The report goes on to say US lawmakers have since addressed those concerns and efforts are underway to prevent further such circumvention, but it paints a high-definition picture of just how invested China is in the future of AI.
Furthering the rising specter of a world dominated by China’s AI-powered military are Kania’s observations on the direction the PLA is pursuing:
Certain PLA thinkers even anticipate the approach of a “singularity” on the battlefield, at which human cognition can no longer keep pace with the speed of decision-making and tempo of combat in future warfare.
It’s certainly terrifying to imagine a world where whoever has the best better-than-humans machines will claim military supremacy, but there’s probably still time for the US (and its allies) to change the trajectory.
The keys to success, according to CNAS, will involve the US engaging in a three-fold strategy:
- “Mitigate illicit and problematic technology transfers,” which sounds a lot like stopping rival countries from exploiting US AI startups.
- “Ensure that there is adequate funding for and investments in next-generation research and development,” an idea that would, presumably, work better if the Trump administration actually named a leader for its Office of Science and Technology Policy. Seriously, in 41 years no President has taken this long to fill this crucial post.
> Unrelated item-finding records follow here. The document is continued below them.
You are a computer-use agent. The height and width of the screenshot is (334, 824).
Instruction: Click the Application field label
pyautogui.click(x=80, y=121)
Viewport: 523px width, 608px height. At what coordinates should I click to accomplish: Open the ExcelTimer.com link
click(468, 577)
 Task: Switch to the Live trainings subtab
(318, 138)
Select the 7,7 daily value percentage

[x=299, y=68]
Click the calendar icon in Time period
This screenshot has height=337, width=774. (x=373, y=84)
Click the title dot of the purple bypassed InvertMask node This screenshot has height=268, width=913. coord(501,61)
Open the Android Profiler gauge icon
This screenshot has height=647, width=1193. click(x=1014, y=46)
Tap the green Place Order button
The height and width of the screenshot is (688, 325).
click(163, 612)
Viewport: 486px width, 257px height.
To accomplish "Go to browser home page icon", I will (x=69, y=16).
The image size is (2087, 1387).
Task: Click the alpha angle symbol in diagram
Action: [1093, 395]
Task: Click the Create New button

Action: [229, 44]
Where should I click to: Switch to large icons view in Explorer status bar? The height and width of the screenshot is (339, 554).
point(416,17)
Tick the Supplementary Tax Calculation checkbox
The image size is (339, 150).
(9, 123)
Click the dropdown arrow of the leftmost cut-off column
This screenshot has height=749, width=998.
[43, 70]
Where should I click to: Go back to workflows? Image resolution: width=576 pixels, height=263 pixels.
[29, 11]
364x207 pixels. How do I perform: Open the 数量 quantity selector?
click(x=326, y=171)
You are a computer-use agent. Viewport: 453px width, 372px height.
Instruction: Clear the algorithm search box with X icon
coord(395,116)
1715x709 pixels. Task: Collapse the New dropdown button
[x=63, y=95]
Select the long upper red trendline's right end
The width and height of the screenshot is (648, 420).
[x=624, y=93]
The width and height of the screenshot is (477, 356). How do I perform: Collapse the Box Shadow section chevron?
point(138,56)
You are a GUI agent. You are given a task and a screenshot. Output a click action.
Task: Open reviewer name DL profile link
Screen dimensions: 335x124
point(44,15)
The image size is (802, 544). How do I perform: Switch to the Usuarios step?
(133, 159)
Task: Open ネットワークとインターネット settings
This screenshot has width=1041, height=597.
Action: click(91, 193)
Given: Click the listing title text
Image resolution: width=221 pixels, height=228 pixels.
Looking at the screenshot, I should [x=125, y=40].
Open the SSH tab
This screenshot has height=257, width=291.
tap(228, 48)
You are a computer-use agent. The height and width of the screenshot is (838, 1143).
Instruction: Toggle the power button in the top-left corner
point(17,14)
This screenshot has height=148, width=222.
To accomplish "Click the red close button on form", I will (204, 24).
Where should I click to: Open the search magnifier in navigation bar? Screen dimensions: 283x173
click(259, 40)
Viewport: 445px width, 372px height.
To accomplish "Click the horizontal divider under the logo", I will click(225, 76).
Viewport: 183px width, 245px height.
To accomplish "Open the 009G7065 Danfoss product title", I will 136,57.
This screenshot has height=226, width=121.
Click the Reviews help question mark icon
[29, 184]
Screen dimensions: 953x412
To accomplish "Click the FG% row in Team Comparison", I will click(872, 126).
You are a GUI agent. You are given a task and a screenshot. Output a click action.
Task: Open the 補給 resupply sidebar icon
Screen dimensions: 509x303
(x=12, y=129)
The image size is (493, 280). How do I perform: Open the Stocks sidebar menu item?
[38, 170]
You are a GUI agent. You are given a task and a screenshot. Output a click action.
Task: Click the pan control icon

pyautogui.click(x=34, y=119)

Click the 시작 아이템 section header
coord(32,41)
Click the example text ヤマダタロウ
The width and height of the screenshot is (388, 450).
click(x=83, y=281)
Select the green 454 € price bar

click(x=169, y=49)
- “Sustain and build upon the current U.S. competitive advantage in human capital through formulating policies to educate and attract top talent,” something which, again presumably, would also work better if the Trump administration wasn’t clearly more interested in repelling immigrants than attracting talent.
It might be the right time for some like Elon Musk or Professor Hawking to clarify their doomsday statements on AI.
I wonder what they think the reward for second place (or third – behind Russia) will be.